The convoy is on it's way but soon stopped, and when challenged, the brothers protest innocence, even to death of the guilty one and enslavement of all brothers if the theft is proven (Gen 44:6-10). The steward tones down this suggested punishment to propose enslavement of the guilty one. A search is made and the evidence found with Benjamin (Gen 44:12). The brothers are ushered into the presence of Joseph, the Governor, Grand Vizier of Egypt, and they throw themselves to the ground before him. Grovel grovel grovel. Remembers the dream of the bowing sheaves of corn (Gen 42:9).

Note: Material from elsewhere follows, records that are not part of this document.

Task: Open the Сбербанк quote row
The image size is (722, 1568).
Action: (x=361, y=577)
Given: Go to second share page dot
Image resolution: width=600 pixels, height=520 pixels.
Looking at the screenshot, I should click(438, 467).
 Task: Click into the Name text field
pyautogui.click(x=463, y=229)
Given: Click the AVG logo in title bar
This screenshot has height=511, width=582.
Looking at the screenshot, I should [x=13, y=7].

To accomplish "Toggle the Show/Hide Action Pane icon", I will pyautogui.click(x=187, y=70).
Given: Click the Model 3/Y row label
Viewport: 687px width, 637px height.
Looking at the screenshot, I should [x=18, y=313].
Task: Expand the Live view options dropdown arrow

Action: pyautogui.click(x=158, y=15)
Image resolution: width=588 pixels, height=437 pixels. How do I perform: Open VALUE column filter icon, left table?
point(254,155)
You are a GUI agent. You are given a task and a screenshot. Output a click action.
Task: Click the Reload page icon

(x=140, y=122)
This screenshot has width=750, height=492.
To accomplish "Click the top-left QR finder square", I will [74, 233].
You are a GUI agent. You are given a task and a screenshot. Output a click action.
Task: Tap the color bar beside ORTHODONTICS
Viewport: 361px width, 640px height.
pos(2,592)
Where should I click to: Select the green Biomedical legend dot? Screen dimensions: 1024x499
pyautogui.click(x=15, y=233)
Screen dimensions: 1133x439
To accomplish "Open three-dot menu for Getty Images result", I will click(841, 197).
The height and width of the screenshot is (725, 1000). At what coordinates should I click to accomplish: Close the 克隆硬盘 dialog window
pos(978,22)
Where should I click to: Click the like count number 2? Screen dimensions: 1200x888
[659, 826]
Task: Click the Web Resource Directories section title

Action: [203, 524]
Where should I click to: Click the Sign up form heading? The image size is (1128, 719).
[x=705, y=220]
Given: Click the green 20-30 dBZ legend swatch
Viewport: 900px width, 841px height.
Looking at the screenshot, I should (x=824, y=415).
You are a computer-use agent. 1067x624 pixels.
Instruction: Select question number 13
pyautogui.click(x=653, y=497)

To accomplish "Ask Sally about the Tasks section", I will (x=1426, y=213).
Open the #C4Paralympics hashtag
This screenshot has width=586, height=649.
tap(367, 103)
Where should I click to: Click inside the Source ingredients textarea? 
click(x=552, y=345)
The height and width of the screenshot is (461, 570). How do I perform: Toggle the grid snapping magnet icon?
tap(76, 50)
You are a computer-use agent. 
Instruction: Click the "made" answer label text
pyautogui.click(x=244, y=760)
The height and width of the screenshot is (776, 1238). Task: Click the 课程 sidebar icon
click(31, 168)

Judah pleads their cause, not protesting innocence, but indeed admitting guilt (Gen 44:16). Not that they admit stealing the silver cup, but they know that they are guilty of some horrendous crime, selling their brother into slavery some 22 years ago. (Joseph was 17 years old when sold into slavery (Gen 37:2), 30 years old when entering the services of Pharaoh king of Egypt (Gen 41:46), which means 13 years after being sold by his brothers, there were seven fat years, bringing him to 20 years in Pharaoh's service, and they are two years into the famine (Gen 45:6), making it 22 years since he was sold into slavery.) So for 22 years the guilt lay on his brothers' shoulders, at times consciously, at times subconsciously. But now, in the face of accusation of the Grand Vizier of Egypt, they declare "God has uncovered our guilt" and they put themselves at the disposal of Joseph (Gen 44:16).

Joseph asks only for Benjamin, as a test of the moral and ethical fibre of his brothers (Gen 44:17). Judah's response is dramatic, passionate, eloquent, loving and self sacrificial. He humbles himself as servant and elevates Joseph to rank of Pharaoh. Sir Walter Scott has called this plea "the most complete pattern of genuine natural eloquence extant in any language". We should read it carefully and learn from it. Judah relates how they had first told of their own family (father and young brother) in response to Joseph's original enquiries when they first came to buy grain (Gen 42:13, Gen 44:20). He then relates how unwilling Jacob had been to send Benjamin to Egypt (Gen 44:25-29), and predicts the grief of Jacob if Benjamin does not return to Egypt. This grief and blame, Judah firmly accepts (Gen 44:30-32). Judah implores Joseph to allow Benjamin to go and accept Judah as hostage in his place, and all in the name of love for Jacob (Gen 44:33-34).

Such a change of heart! From a man who sold a brother into slavery to a man who would accept slavery in order to free his brother, and spare his father of grief. This was a change that would touch the heart of Joseph, and surely this was a change that touched the heart of God. Surely, if there is a lesson to be learned from this passage it must be this: that God's love transcends all, and if we would but humble ourselves, and pray, and seek God's face, and turn from our wicked ways, then God would hear from heaven, and forgive our sins, and heal our land (2 Chron 7:14). What a promise! What a loving God.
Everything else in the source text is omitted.